Filosofía contra la apatía del adulto
El niño descubre el mundo cuestionándoselo. Sin certezas, solo le cabe explorarlo y desmenuzarlo en un diálogo constante con sus padres, a quienes acude en busca de las explicaciones para todo lo que le ocurre y le deja de ocurrir. Traer una vida al mundo es, pues, abrir un nuevo capítulo en el gran libro de las preguntas del ser humano.
Locke, Sócrates, Kant o Nietzsche pasean por las páginas de ¿Sufren las piedras? para poner luz sobre algunas de estas preguntas. Eilenberger, autor de Tiempo de magos y El fuego de la libertad no deja de lado su faceta de divulgador filosófico y aplica este don a la cotidianidad de la paternidad. No es un libro complejo, mucho menos enrevesado. Alguien compartía en redes que incluso puede ser una buena lectura para compartir entre padres e hijos, y razón en parte no le falta. Los capítulos son cortos y las historias amenas. Uno reconoce a un padre que ante cada pregunta vivió unos instantes de miedo antes de contestar por si la respuesta no fuera a serla apropiada. Uno se ve teniendo que capear las mismas dudas dentro de unos años.
Eilenberger también recoge en este pequeño manual de filosofía cotidiana su remedio contra el escepticismo adulto. En el diálogo constante que surge entre ambos, el alemán se esfuerza para colocarse en el lugar de la pequeña y mirar el mundo con sus ojos, alejado de las intoxicaciones y de las grandes decepciones de la vida adulta, en busca de las respuestas que él mismo ha dejado de buscar.
Su propuesta: la conversación en tiempos de unos monólogos en los que nos entregamos a la satisfacción de la respuesta simple. Su remedio contra el escepticismo: la curiosidad. El resultado es un cuaderno de una enorme belleza en el que uno, tras sumergirse en él, se cuestiona su relación con el mundo y si estará preparado para el reto de ser padre algún día, si podrá ir de la mano con esa nueva vida y enseñarle lo bello de un mundo que podrán compartir durante algún tiempo juntos, con sus proyectos, sus juegos, sus alegrías y sus miserias.
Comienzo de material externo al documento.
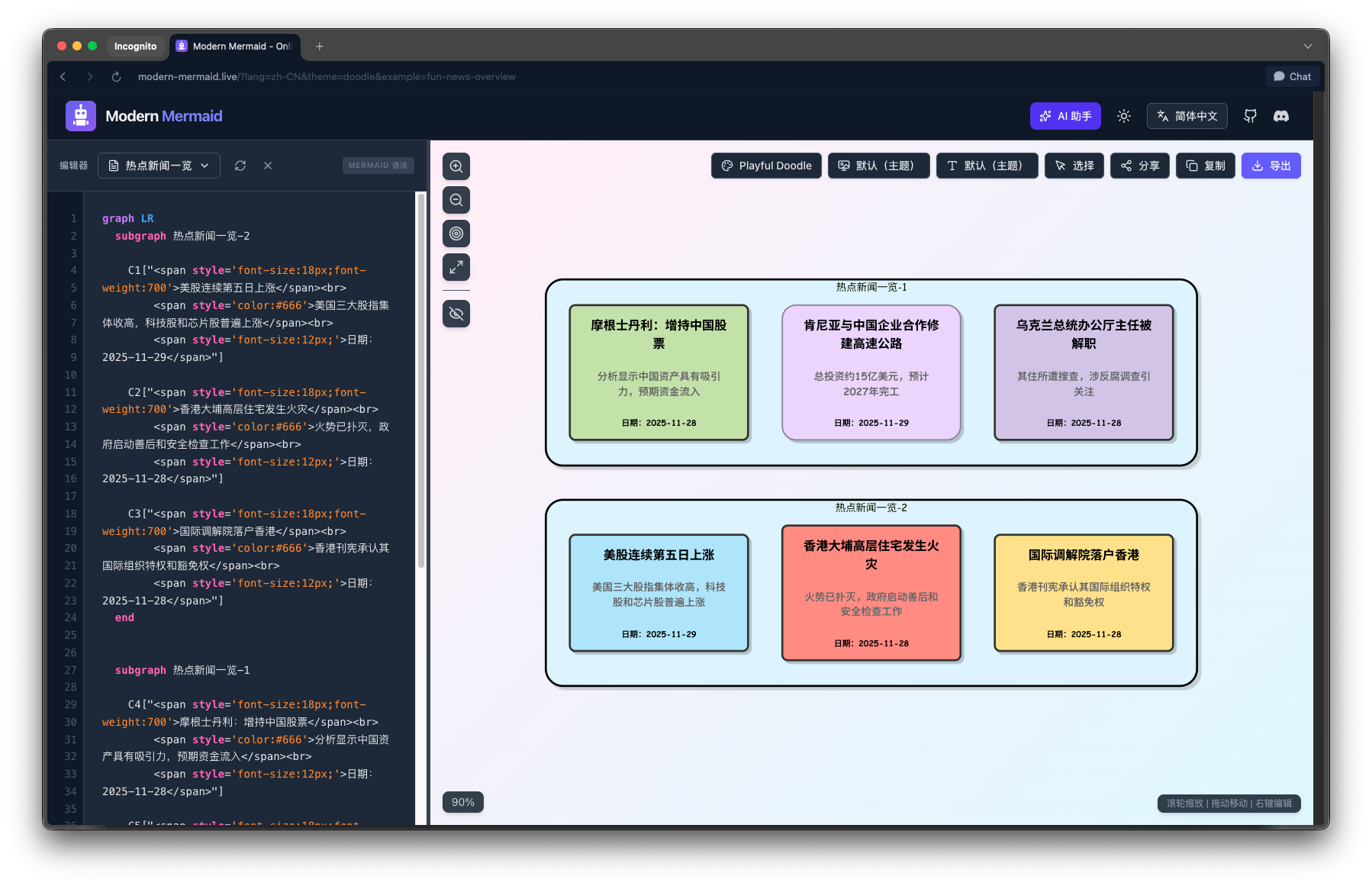Toggle the crossed-eye visibility button
Screen dimensions: 1372x886
[456, 314]
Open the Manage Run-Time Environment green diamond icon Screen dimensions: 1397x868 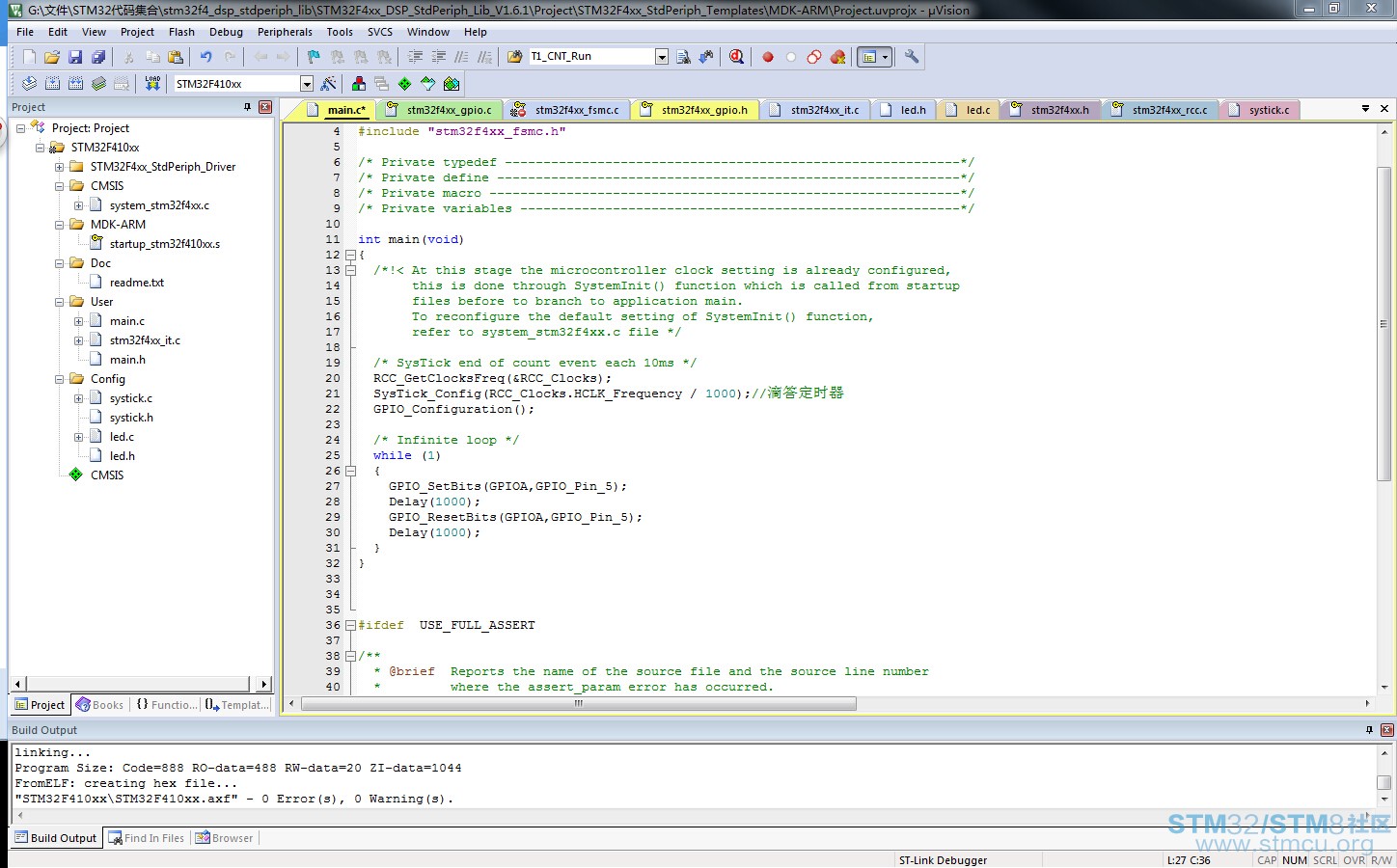(x=404, y=84)
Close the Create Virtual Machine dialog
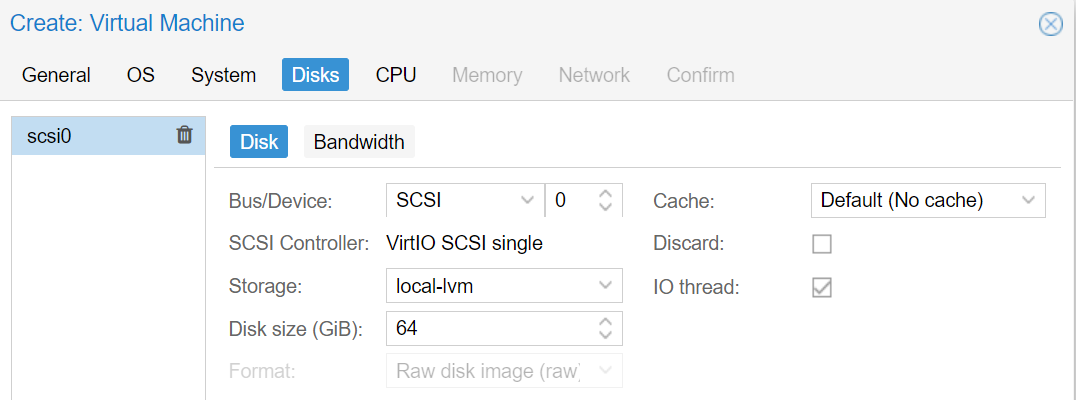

El adulto mira la realidad y hace tiempo que se ha convertido en lo mismo cada día de la semana (a veces con más o menos nubes). El niño, sin embargo, aún no ha enfermado por lo cotidiano. Conversar con él, entender su visión, curarse del cinismo y la apatía. Esa es la receta de Eilenberger. Uno sale con más preguntas que respuestas de sus páginas, y ese es un trabajo bien hecho.